Write out the following lines word for word, and omit the pictures from your answer.
** begin Records for this task **
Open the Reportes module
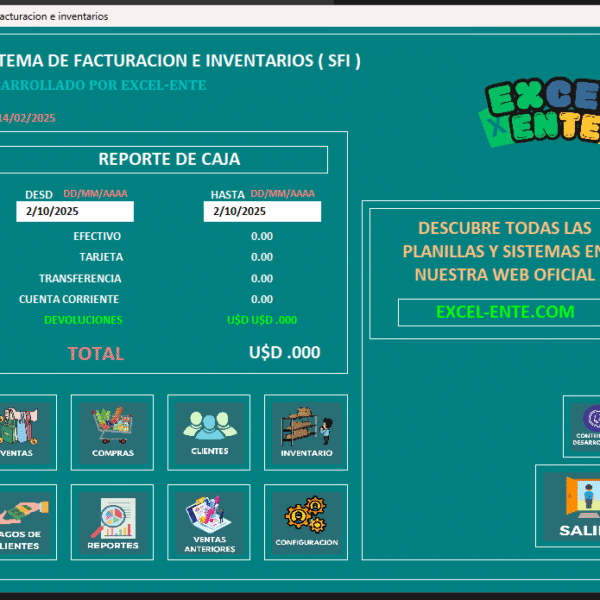(112, 521)
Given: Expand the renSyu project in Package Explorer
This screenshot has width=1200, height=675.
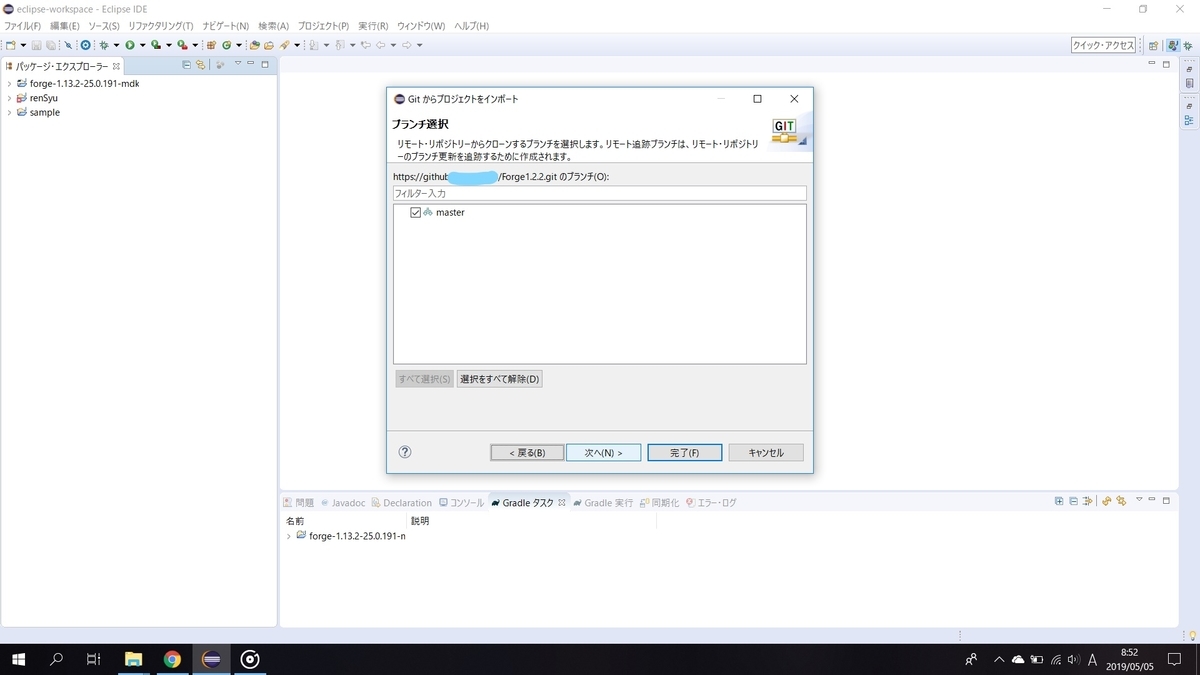Looking at the screenshot, I should coord(11,98).
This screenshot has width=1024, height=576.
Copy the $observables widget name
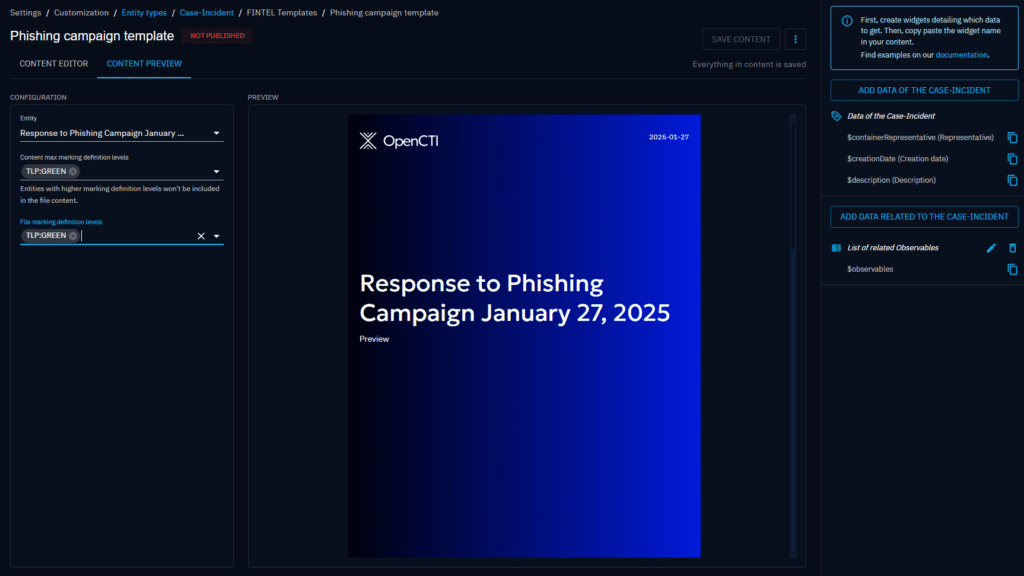[1012, 269]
** end Records for this task **
▶ Solution:
Open the Reportes module
(112, 521)
Given: Expand the renSyu project in Package Explorer
This screenshot has width=1200, height=675.
Looking at the screenshot, I should coord(11,98).
This screenshot has width=1024, height=576.
Copy the $observables widget name
[1012, 269]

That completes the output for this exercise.